September 16, 2011
Mary Edna Fraser’s ‘Iceberg’
Art and science are two separate entities, right? Traditionally, perhaps, although these two separate commodities are being uniquely combined at an exhibition at the North Carolina Museum of Natural Science, in an innovative new exhibition titled, “Our Expanding Oceans.”
The exhibition will include the work of the pioneering artist Mary Edna Fraser, who has had her work exhibited in museums and galleries in America and across the globe.

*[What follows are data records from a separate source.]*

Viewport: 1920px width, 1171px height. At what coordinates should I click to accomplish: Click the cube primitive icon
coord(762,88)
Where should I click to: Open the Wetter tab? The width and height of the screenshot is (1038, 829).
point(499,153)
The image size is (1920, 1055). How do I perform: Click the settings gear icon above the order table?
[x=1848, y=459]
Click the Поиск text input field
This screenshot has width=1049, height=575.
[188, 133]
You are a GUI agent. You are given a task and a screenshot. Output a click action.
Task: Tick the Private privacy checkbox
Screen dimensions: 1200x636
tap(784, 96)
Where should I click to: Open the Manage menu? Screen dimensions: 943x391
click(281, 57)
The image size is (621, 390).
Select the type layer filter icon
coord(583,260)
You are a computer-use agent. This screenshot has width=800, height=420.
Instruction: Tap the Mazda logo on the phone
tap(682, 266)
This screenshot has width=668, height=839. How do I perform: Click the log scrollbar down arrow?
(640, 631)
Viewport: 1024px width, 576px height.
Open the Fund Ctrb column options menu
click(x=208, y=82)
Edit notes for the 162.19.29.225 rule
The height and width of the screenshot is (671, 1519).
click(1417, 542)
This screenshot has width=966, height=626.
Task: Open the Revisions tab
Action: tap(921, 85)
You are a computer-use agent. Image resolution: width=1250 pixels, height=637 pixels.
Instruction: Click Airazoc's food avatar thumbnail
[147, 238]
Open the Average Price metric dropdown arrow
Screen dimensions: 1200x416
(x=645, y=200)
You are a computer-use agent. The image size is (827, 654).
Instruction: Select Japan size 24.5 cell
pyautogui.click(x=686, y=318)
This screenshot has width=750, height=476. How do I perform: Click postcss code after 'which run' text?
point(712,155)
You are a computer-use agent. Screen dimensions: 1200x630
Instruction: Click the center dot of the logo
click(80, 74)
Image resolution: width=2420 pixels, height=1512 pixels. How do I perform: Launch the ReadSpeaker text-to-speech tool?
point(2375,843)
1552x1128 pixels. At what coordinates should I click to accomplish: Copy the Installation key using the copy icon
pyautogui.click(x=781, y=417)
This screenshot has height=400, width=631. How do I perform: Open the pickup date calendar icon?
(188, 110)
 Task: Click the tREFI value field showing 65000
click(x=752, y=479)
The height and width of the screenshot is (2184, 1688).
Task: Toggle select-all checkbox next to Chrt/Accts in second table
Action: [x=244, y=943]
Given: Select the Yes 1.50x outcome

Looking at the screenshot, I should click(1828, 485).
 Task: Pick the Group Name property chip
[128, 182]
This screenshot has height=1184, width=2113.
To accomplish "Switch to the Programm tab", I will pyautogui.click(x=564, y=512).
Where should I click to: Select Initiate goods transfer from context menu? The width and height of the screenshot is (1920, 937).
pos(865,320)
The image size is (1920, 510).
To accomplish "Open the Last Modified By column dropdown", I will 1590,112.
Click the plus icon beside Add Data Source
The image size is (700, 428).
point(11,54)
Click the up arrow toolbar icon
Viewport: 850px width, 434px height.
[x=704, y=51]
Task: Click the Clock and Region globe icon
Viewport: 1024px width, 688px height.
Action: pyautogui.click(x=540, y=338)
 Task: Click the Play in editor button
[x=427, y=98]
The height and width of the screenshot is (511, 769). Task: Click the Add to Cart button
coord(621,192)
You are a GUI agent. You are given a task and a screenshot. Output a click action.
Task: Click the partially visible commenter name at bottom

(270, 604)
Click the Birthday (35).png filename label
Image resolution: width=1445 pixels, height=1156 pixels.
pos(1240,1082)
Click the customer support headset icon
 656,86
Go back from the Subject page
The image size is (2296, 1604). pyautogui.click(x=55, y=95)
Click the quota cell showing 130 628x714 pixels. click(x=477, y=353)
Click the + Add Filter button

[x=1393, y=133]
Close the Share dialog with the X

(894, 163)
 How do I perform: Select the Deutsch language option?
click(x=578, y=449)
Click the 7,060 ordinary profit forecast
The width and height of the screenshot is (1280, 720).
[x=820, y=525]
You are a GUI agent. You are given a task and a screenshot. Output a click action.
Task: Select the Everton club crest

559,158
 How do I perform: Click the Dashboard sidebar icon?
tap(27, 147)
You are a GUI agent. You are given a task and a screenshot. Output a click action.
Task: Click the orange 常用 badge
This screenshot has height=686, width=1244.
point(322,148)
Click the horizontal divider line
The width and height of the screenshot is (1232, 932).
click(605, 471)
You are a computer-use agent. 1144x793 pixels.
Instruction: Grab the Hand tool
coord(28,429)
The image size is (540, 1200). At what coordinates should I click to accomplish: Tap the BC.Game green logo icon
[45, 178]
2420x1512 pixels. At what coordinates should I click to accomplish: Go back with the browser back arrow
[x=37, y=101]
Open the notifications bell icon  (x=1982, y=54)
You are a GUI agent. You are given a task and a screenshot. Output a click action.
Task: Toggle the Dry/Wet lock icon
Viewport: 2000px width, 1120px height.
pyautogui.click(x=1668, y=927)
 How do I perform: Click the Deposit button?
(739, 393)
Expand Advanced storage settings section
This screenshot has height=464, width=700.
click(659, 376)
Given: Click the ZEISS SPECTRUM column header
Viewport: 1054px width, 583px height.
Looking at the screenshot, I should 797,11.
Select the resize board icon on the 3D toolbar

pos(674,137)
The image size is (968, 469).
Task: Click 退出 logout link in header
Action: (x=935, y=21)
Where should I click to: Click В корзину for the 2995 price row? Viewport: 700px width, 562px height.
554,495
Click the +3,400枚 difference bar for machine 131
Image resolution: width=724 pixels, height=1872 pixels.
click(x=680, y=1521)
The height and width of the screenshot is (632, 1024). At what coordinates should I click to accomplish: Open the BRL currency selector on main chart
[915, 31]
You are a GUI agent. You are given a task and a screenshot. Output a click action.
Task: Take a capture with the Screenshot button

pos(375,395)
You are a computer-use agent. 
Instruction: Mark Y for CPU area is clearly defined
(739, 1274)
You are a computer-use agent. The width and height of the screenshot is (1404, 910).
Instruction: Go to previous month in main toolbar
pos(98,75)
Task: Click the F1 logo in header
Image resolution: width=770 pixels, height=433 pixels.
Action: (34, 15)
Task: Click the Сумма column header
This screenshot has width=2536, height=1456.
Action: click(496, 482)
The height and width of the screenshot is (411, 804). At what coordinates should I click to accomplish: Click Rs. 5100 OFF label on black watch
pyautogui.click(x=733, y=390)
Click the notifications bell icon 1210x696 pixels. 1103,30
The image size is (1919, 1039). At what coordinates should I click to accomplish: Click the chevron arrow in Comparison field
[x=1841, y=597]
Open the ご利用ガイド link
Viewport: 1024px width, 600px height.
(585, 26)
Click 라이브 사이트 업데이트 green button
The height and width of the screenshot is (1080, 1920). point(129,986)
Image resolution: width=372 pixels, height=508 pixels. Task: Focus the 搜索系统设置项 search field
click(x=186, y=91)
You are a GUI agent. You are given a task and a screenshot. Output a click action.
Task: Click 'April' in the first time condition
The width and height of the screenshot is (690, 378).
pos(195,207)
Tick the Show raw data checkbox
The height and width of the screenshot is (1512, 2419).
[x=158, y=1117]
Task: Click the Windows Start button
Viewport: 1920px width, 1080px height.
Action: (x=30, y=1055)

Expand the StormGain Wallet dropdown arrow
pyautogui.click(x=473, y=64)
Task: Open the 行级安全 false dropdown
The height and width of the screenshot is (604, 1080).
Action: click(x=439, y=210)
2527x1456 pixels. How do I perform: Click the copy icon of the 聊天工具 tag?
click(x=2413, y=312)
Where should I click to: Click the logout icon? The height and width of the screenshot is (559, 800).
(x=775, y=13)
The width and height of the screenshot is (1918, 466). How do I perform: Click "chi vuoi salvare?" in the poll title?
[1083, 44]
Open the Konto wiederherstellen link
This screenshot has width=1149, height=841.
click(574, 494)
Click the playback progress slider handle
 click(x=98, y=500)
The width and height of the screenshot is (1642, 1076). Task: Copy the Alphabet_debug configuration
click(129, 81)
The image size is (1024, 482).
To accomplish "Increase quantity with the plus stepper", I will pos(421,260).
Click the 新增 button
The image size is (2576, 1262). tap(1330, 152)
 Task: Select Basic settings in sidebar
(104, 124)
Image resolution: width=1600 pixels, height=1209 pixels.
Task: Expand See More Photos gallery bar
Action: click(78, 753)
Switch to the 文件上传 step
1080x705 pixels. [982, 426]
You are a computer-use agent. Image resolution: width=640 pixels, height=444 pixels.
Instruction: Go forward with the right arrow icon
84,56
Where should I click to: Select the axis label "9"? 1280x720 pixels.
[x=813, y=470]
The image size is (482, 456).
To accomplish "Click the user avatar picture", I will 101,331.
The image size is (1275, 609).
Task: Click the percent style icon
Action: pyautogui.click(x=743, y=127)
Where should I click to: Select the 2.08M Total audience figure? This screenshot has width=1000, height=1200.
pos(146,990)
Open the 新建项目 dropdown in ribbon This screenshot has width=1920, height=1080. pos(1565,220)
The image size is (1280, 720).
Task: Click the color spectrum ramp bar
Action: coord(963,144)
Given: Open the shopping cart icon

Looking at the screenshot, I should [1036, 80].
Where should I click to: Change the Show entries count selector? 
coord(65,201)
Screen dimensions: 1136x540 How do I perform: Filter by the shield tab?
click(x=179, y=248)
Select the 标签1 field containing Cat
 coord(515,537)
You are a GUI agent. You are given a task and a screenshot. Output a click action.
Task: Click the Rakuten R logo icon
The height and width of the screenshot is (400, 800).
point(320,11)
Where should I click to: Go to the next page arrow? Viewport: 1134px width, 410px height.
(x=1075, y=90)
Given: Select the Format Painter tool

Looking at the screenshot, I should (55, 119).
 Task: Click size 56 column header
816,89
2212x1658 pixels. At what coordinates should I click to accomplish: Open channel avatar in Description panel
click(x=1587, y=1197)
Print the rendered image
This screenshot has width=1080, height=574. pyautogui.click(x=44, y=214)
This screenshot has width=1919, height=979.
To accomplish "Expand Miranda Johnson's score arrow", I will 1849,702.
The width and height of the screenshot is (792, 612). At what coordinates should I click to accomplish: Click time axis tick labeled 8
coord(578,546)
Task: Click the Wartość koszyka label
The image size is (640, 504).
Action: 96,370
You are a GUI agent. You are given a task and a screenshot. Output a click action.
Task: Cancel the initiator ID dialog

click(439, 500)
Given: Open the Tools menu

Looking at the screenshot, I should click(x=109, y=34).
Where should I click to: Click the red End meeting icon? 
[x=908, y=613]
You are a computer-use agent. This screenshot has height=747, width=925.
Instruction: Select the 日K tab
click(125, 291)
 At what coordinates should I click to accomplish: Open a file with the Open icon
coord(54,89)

The American artist’s exhibition explores the relationship between climate change and the planet, with an emphasis on the rising oceans and melting ice.
This unique exposition features more than 60 dyed silk cloths, infused with colour to depict satellite, aerial and conceptual perspectives of the environment.
These stunning cloths have been hand dyed by Mary Edna Fraser, using a combination of ancient and modern dying techniques, and highlight a stunning visual interpretation of the damage global warming is having upon our planet.
Working alongside Mary Edna Fraser is scientist Orrin Pilkey, director of the programme for the study of developed coastlines within the diversion of earth and ocean sciences at Duke University and author of “Living by the Rules of the Sea” and “The Beaches are Moving: The Drowning of America’s Shoreline.”
This is not the first time Mary Edna Fraser and Orrin Pilkey have collaborated, as the National Science Foundation and National Academy of Science have also featured a Fraser and Pilkey collaboration.
This distinctive retrospective that combines art and science and created by two of the most pioneering and celebrated individuals in the two different fields will be on display at the North Carolina Museum of Natural Science until November 6, 2011.